Friday, May 15, 2009

origin of life breakthrough

In the big jigsaw that is the origin of life, there are two well-researched areas, namely the prebiotic chemistry giving rise to simple molecules such as amino acids, and the RNA world scenario, which concludes from today's peculiarities of biomolecules that RNA carried both genetic information and catalytic function in life before the evolution of proteins and DNA.

So far, there has been a huge gap between these two areas, as nobody could explain how prebiotic chemistry may have led to RNA. Now John Sutherland's group at Manchester has found a highly original new chemical approach to the issue.

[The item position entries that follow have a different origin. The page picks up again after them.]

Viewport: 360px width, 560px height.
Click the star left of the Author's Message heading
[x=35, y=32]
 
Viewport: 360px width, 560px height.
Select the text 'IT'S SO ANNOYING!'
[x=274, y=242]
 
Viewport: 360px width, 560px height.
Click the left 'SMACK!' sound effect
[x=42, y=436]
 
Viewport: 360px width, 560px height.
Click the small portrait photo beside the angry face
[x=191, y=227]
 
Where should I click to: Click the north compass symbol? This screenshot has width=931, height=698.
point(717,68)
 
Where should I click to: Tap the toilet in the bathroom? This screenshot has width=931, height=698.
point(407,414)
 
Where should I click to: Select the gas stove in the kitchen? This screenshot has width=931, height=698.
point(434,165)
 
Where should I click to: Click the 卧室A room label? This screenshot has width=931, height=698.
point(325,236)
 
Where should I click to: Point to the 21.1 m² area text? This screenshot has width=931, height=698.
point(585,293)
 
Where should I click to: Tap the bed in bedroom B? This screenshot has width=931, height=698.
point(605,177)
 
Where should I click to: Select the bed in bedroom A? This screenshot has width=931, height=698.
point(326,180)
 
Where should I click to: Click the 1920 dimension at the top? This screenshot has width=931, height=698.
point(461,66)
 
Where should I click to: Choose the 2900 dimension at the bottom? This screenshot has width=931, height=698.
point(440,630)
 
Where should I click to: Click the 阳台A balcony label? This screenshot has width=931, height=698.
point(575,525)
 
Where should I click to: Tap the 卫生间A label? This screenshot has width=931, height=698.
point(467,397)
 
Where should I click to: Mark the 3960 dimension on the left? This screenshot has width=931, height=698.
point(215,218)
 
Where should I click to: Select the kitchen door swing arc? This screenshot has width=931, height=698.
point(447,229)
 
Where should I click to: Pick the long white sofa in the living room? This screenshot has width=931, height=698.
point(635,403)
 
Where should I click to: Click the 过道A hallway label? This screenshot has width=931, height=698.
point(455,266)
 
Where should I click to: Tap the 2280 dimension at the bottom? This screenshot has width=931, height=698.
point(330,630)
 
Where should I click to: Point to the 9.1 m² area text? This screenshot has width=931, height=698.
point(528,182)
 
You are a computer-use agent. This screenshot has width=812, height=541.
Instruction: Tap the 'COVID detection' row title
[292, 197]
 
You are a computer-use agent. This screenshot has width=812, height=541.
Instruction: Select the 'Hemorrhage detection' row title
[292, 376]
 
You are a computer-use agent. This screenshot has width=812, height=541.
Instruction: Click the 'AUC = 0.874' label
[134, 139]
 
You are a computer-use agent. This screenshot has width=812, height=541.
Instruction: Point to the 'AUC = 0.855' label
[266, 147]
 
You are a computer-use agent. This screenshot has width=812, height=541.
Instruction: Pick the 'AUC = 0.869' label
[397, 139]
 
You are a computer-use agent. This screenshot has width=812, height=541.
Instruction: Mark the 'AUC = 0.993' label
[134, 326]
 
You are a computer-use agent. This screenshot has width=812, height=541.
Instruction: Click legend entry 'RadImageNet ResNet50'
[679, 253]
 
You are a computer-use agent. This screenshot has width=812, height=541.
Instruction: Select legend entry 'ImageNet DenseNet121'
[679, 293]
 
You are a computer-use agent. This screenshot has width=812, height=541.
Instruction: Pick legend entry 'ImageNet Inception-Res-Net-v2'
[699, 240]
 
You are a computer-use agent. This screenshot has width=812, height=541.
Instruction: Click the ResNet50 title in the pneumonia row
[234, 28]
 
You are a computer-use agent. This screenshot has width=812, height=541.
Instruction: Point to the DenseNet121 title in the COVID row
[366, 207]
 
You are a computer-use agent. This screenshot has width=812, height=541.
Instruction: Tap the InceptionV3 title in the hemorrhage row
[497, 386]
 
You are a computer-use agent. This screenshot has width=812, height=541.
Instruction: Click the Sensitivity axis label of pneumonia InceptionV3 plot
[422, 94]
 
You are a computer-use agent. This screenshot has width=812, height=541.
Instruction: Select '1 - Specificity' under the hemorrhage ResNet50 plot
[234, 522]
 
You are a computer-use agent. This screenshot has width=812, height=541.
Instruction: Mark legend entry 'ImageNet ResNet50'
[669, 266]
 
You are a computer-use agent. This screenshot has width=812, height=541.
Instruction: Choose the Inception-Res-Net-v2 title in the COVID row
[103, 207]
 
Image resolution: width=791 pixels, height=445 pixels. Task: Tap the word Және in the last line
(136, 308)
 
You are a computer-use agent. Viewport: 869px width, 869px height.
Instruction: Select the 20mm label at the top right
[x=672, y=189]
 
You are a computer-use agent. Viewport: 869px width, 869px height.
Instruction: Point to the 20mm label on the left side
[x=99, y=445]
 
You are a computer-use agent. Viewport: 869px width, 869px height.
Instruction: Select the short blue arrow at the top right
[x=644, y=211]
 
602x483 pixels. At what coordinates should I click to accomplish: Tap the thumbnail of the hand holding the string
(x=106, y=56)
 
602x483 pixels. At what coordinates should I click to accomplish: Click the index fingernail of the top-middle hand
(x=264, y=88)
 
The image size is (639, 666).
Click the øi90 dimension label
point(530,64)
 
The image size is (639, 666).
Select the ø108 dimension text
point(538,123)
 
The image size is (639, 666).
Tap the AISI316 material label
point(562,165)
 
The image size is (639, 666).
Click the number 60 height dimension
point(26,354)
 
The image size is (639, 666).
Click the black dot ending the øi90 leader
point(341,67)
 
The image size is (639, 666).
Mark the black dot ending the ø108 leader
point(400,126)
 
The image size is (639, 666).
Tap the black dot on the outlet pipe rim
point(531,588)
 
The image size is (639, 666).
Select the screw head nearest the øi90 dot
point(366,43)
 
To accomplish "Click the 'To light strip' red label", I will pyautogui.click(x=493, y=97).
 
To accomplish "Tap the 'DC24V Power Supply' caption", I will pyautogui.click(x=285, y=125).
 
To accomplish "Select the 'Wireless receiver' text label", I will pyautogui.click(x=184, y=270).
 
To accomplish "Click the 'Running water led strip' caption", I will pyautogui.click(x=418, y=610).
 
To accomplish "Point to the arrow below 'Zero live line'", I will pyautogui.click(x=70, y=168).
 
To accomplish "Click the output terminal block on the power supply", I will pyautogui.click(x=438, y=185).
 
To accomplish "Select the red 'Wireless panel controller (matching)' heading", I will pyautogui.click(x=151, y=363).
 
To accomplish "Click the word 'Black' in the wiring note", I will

Bypassing the fundamental problem that the building blocks ribose, phosphate and the four information carrying nitrogen bases will not hook up in the right way under prebiotic conditions, the group found a new intermediate, 2-aminooxazole, which can be plausibly produced in a prebiotic setting, and which in turn can react to form a nucleoside including both the ribose and the pyrimidine base directly, without the need for a step hitching the sugar to the base.

While a similar path to purine bases remains to be discovered, I would reckon that this may well be the the biggest breakthrough in the origin of life field since the Urey Miller experiment more than 50 years ago. Suddenly, a complete solution, from prebiotic reactions to replicating living systems appears to be possible.

Reference:

Synthesis of activated pyrimidine ribonucleotides in prebiotically plausible conditions p239
At some stage in the origin of life, an information-carrying polymer must have formed by purely chemical means. That polymer might have been RNA, but until now this theory has been hampered by a lack of evidence for a plausible route in which the ribonucleotides could have formed on prebiotic Earth. Here, just such a route is reported.
Matthew W. Powner, Béatrice Gerland & John D. Sutherland
doi:10.1038/nature08013


News and Views:

Origins of life: Systems chemistry on early Earth p171
Understanding how life emerged on Earth is one of the greatest challenges facing modern chemistry. A new way of looking at the synthesis of RNA sidesteps a thorny problem in the field.